▶ THE TASK: Please output the records from the line containing "You are a GUI" up to and including the line containing "Looking at the", reproduced verbatim. Omit the pictures.

begin EXERCISE MATERIAL

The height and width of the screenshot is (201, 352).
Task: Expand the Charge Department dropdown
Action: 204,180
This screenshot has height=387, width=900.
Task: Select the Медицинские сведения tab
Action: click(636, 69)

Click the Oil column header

end EXERCISE MATERIAL
begin EXERCISE MATERIAL

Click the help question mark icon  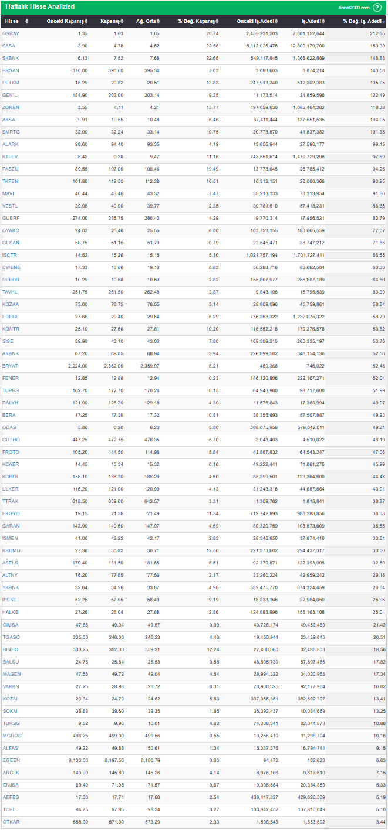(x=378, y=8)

end EXERCISE MATERIAL
begin EXERCISE MATERIAL

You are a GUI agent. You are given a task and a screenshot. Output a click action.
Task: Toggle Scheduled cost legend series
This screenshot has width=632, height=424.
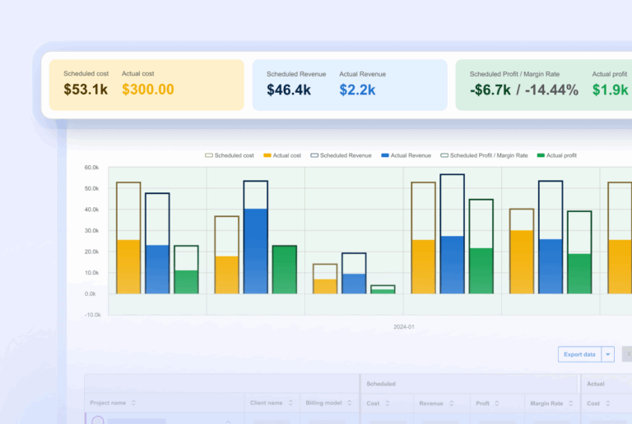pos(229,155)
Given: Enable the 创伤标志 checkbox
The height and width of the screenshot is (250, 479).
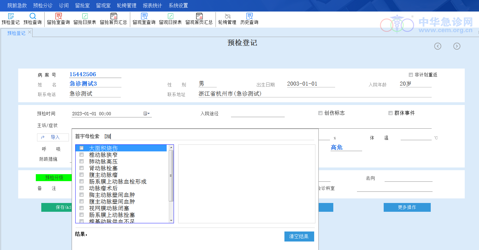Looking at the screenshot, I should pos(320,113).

end EXERCISE MATERIAL

▶ TASK SOLUTION:
You are a GUI agent. You are given a task and a screenshot. Output a click action.
Task: Toggle Scheduled cost legend series
This screenshot has width=632, height=424.
pos(229,155)
Given: Enable the 创伤标志 checkbox
The height and width of the screenshot is (250, 479).
Looking at the screenshot, I should pos(320,113).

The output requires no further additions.